══ Supplied information

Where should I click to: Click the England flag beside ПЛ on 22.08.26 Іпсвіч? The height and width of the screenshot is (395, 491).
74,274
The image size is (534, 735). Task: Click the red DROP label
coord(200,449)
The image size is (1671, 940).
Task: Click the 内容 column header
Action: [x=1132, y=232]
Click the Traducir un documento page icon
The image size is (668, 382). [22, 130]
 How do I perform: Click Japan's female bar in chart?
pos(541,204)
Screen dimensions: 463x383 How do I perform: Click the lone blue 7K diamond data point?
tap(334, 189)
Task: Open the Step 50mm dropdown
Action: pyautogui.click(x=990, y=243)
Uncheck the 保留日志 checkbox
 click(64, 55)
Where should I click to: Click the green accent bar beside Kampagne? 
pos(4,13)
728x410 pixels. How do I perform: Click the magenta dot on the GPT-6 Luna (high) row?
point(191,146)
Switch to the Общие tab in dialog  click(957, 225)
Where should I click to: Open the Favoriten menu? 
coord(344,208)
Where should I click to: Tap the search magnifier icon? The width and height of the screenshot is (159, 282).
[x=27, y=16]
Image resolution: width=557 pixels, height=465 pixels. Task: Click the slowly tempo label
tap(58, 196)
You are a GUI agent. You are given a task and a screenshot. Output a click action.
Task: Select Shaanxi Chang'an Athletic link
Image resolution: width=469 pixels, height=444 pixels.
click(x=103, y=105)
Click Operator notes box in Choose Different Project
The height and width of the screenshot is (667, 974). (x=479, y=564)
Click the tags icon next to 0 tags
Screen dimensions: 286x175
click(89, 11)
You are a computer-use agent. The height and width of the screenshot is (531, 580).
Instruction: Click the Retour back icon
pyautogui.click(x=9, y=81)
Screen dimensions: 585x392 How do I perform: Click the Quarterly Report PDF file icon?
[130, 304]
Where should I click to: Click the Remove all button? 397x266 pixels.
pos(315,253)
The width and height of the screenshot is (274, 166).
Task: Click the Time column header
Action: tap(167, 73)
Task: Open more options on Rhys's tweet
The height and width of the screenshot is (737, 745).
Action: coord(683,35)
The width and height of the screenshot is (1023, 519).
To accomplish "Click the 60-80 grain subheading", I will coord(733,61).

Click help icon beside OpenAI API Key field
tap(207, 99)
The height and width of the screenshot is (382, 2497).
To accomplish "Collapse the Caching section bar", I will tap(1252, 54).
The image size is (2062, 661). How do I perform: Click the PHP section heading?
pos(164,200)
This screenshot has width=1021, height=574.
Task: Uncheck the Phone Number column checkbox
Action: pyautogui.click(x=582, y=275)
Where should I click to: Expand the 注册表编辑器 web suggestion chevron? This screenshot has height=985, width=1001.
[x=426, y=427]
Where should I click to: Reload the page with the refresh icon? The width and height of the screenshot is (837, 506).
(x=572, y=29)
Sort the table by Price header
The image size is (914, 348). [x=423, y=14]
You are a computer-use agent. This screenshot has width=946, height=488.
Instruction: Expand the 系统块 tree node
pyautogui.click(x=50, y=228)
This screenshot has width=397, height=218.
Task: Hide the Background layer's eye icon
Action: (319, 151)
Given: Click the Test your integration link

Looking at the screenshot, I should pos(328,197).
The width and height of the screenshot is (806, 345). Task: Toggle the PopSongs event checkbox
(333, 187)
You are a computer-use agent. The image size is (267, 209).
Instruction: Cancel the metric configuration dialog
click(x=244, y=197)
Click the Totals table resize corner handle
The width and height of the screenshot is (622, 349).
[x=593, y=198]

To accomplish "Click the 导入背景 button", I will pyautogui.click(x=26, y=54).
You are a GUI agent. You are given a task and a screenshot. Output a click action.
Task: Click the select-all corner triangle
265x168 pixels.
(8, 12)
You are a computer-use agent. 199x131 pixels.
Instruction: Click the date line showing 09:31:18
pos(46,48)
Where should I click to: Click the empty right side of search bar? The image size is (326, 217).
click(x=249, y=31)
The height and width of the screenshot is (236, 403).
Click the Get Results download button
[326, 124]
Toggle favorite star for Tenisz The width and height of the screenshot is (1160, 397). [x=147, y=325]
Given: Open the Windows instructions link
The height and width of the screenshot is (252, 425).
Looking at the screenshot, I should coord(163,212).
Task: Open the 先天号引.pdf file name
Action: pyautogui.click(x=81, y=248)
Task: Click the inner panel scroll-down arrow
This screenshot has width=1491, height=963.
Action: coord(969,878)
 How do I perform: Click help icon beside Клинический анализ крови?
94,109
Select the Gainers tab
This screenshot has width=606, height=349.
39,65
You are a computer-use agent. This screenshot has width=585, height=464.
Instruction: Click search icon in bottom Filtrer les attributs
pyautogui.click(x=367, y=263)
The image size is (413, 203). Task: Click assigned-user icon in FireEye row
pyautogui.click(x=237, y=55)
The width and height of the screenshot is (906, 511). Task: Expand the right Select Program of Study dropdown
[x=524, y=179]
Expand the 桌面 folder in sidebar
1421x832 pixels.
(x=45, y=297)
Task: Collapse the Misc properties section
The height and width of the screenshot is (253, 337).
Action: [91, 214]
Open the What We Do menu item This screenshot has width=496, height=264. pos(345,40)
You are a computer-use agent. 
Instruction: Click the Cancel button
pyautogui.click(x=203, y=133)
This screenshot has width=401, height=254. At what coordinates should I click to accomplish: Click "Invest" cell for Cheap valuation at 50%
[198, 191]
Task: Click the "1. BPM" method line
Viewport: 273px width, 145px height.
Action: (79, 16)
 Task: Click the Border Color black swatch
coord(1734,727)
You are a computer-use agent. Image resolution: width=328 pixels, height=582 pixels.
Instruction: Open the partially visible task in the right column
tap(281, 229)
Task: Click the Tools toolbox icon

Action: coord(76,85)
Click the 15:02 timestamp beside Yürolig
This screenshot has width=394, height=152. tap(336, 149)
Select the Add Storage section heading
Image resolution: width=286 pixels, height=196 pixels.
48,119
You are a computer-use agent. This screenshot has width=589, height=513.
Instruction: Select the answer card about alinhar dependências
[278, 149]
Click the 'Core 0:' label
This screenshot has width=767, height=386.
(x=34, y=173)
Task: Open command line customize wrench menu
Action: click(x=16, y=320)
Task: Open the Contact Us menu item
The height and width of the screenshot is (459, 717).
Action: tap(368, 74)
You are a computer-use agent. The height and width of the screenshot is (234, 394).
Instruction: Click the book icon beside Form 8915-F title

════

- What this task involves -
Retype the material above in full, keeping every word as it stands.

- Answer section -
Where should I click to: Click the England flag beside ПЛ on 22.08.26 Іпсвіч? The height and width of the screenshot is (395, 491).
74,274
The image size is (534, 735). Task: Click the red DROP label
coord(200,449)
The image size is (1671, 940).
Task: Click the 内容 column header
Action: [x=1132, y=232]
Click the Traducir un documento page icon
The image size is (668, 382). [22, 130]
 How do I perform: Click Japan's female bar in chart?
pos(541,204)
Screen dimensions: 463x383 How do I perform: Click the lone blue 7K diamond data point?
tap(334, 189)
Task: Open the Step 50mm dropdown
Action: pyautogui.click(x=990, y=243)
Uncheck the 保留日志 checkbox
 click(64, 55)
Where should I click to: Click the green accent bar beside Kampagne? 
pos(4,13)
728x410 pixels. How do I perform: Click the magenta dot on the GPT-6 Luna (high) row?
point(191,146)
Switch to the Общие tab in dialog  click(957, 225)
Where should I click to: Open the Favoriten menu? 
coord(344,208)
Where should I click to: Tap the search magnifier icon? The width and height of the screenshot is (159, 282).
[x=27, y=16]
Image resolution: width=557 pixels, height=465 pixels. Task: Click the slowly tempo label
tap(58, 196)
You are a GUI agent. You are given a task and a screenshot. Output a click action.
Task: Select Shaanxi Chang'an Athletic link
Image resolution: width=469 pixels, height=444 pixels.
click(x=103, y=105)
Click Operator notes box in Choose Different Project
The height and width of the screenshot is (667, 974). (x=479, y=564)
Click the tags icon next to 0 tags
Screen dimensions: 286x175
click(89, 11)
You are a computer-use agent. The height and width of the screenshot is (531, 580).
Instruction: Click the Retour back icon
pyautogui.click(x=9, y=81)
Screen dimensions: 585x392 How do I perform: Click the Quarterly Report PDF file icon?
[130, 304]
Where should I click to: Click the Remove all button? 397x266 pixels.
pos(315,253)
The width and height of the screenshot is (274, 166).
Task: Click the Time column header
Action: tap(167, 73)
Task: Open more options on Rhys's tweet
The height and width of the screenshot is (737, 745).
Action: coord(683,35)
The width and height of the screenshot is (1023, 519).
To accomplish "Click the 60-80 grain subheading", I will coord(733,61).

Click help icon beside OpenAI API Key field
tap(207, 99)
The height and width of the screenshot is (382, 2497).
To accomplish "Collapse the Caching section bar", I will tap(1252, 54).
The image size is (2062, 661). How do I perform: Click the PHP section heading?
pos(164,200)
This screenshot has width=1021, height=574.
Task: Uncheck the Phone Number column checkbox
Action: pyautogui.click(x=582, y=275)
Where should I click to: Expand the 注册表编辑器 web suggestion chevron? This screenshot has height=985, width=1001.
[x=426, y=427]
Where should I click to: Reload the page with the refresh icon? The width and height of the screenshot is (837, 506).
(x=572, y=29)
Sort the table by Price header
The image size is (914, 348). [x=423, y=14]
You are a computer-use agent. This screenshot has width=946, height=488.
Instruction: Expand the 系统块 tree node
pyautogui.click(x=50, y=228)
This screenshot has width=397, height=218.
Task: Hide the Background layer's eye icon
Action: (319, 151)
Given: Click the Test your integration link

Looking at the screenshot, I should pos(328,197).
The width and height of the screenshot is (806, 345). Task: Toggle the PopSongs event checkbox
(333, 187)
You are a computer-use agent. The image size is (267, 209).
Instruction: Cancel the metric configuration dialog
click(x=244, y=197)
Click the Totals table resize corner handle
The width and height of the screenshot is (622, 349).
[x=593, y=198]

To accomplish "Click the 导入背景 button", I will pyautogui.click(x=26, y=54).
You are a GUI agent. You are given a task and a screenshot. Output a click action.
Task: Click the select-all corner triangle
265x168 pixels.
(8, 12)
You are a computer-use agent. 199x131 pixels.
Instruction: Click the date line showing 09:31:18
pos(46,48)
Where should I click to: Click the empty right side of search bar? The image size is (326, 217).
click(x=249, y=31)
The height and width of the screenshot is (236, 403).
Click the Get Results download button
[326, 124]
Toggle favorite star for Tenisz The width and height of the screenshot is (1160, 397). [x=147, y=325]
Given: Open the Windows instructions link
The height and width of the screenshot is (252, 425).
Looking at the screenshot, I should coord(163,212).
Task: Open the 先天号引.pdf file name
Action: pyautogui.click(x=81, y=248)
Task: Click the inner panel scroll-down arrow
This screenshot has width=1491, height=963.
Action: coord(969,878)
 How do I perform: Click help icon beside Клинический анализ крови?
94,109
Select the Gainers tab
This screenshot has width=606, height=349.
39,65
You are a computer-use agent. This screenshot has width=585, height=464.
Instruction: Click search icon in bottom Filtrer les attributs
pyautogui.click(x=367, y=263)
The image size is (413, 203). Task: Click assigned-user icon in FireEye row
pyautogui.click(x=237, y=55)
The width and height of the screenshot is (906, 511). Task: Expand the right Select Program of Study dropdown
[x=524, y=179]
Expand the 桌面 folder in sidebar
1421x832 pixels.
(x=45, y=297)
Task: Collapse the Misc properties section
The height and width of the screenshot is (253, 337).
Action: [91, 214]
Open the What We Do menu item This screenshot has width=496, height=264. pos(345,40)
You are a computer-use agent. 
Instruction: Click the Cancel button
pyautogui.click(x=203, y=133)
This screenshot has width=401, height=254. At what coordinates should I click to accomplish: Click "Invest" cell for Cheap valuation at 50%
[198, 191]
Task: Click the "1. BPM" method line
Viewport: 273px width, 145px height.
Action: (79, 16)
 Task: Click the Border Color black swatch
coord(1734,727)
You are a computer-use agent. Image resolution: width=328 pixels, height=582 pixels.
Instruction: Open the partially visible task in the right column
tap(281, 229)
Task: Click the Tools toolbox icon

Action: coord(76,85)
Click the 15:02 timestamp beside Yürolig
This screenshot has width=394, height=152. tap(336, 149)
Select the Add Storage section heading
Image resolution: width=286 pixels, height=196 pixels.
48,119
You are a computer-use agent. This screenshot has width=589, height=513.
Instruction: Select the answer card about alinhar dependências
[278, 149]
Click the 'Core 0:' label
This screenshot has width=767, height=386.
(x=34, y=173)
Task: Open command line customize wrench menu
Action: click(x=16, y=320)
Task: Open the Contact Us menu item
The height and width of the screenshot is (459, 717).
Action: tap(368, 74)
You are a computer-use agent. The height and width of the screenshot is (234, 394).
Instruction: Click the book icon beside Form 8915-F title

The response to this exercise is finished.